**Material to process:**
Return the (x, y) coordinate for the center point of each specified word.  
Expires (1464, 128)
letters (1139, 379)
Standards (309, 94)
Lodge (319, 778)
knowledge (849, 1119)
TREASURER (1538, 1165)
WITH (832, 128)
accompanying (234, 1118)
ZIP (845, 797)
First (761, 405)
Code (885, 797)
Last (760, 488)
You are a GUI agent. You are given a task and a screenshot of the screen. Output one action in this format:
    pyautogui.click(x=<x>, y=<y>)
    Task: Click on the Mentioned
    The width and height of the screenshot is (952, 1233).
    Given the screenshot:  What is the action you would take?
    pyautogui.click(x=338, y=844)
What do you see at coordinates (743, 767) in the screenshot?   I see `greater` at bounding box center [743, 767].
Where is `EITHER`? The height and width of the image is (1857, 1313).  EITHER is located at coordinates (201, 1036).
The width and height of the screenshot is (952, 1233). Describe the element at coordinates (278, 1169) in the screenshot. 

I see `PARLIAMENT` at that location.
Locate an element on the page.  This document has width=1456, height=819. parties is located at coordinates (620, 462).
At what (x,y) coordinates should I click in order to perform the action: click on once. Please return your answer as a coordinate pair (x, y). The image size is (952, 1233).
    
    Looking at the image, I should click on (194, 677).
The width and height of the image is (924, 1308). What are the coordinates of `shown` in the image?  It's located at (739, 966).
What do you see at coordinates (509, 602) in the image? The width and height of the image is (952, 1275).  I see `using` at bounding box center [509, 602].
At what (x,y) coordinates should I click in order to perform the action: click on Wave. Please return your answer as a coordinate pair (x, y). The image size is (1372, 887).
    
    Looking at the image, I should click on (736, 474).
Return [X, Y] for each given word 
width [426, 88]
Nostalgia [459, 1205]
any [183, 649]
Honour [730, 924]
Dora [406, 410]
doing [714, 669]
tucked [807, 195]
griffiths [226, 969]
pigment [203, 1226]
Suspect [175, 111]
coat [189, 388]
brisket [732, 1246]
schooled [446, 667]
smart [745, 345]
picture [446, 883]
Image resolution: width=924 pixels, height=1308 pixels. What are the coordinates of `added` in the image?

**The problem:** Print all of the material above once more, line for line and without any change.

**Response to the exercise:**
Return the (x, y) coordinate for the center point of each specified word.  
Expires (1464, 128)
letters (1139, 379)
Standards (309, 94)
Lodge (319, 778)
knowledge (849, 1119)
TREASURER (1538, 1165)
WITH (832, 128)
accompanying (234, 1118)
ZIP (845, 797)
First (761, 405)
Code (885, 797)
Last (760, 488)
You are a GUI agent. You are given a task and a screenshot of the screen. Output one action in this format:
    pyautogui.click(x=<x>, y=<y>)
    Task: Click on the Mentioned
    The width and height of the screenshot is (952, 1233).
    Given the screenshot:  What is the action you would take?
    pyautogui.click(x=338, y=844)
What do you see at coordinates (743, 767) in the screenshot?   I see `greater` at bounding box center [743, 767].
Where is `EITHER`? The height and width of the image is (1857, 1313).  EITHER is located at coordinates (201, 1036).
The width and height of the screenshot is (952, 1233). Describe the element at coordinates (278, 1169) in the screenshot. 

I see `PARLIAMENT` at that location.
Locate an element on the page.  This document has width=1456, height=819. parties is located at coordinates (620, 462).
At what (x,y) coordinates should I click in order to perform the action: click on once. Please return your answer as a coordinate pair (x, y). The image size is (952, 1233).
    
    Looking at the image, I should click on (194, 677).
The width and height of the image is (924, 1308). What are the coordinates of `shown` in the image?  It's located at (739, 966).
What do you see at coordinates (509, 602) in the image? The width and height of the image is (952, 1275).  I see `using` at bounding box center [509, 602].
At what (x,y) coordinates should I click in order to perform the action: click on Wave. Please return your answer as a coordinate pair (x, y). The image size is (1372, 887).
    
    Looking at the image, I should click on (736, 474).
Return [X, Y] for each given word 
width [426, 88]
Nostalgia [459, 1205]
any [183, 649]
Honour [730, 924]
Dora [406, 410]
doing [714, 669]
tucked [807, 195]
griffiths [226, 969]
pigment [203, 1226]
Suspect [175, 111]
coat [189, 388]
brisket [732, 1246]
schooled [446, 667]
smart [745, 345]
picture [446, 883]
Image resolution: width=924 pixels, height=1308 pixels. What are the coordinates of `added` in the image?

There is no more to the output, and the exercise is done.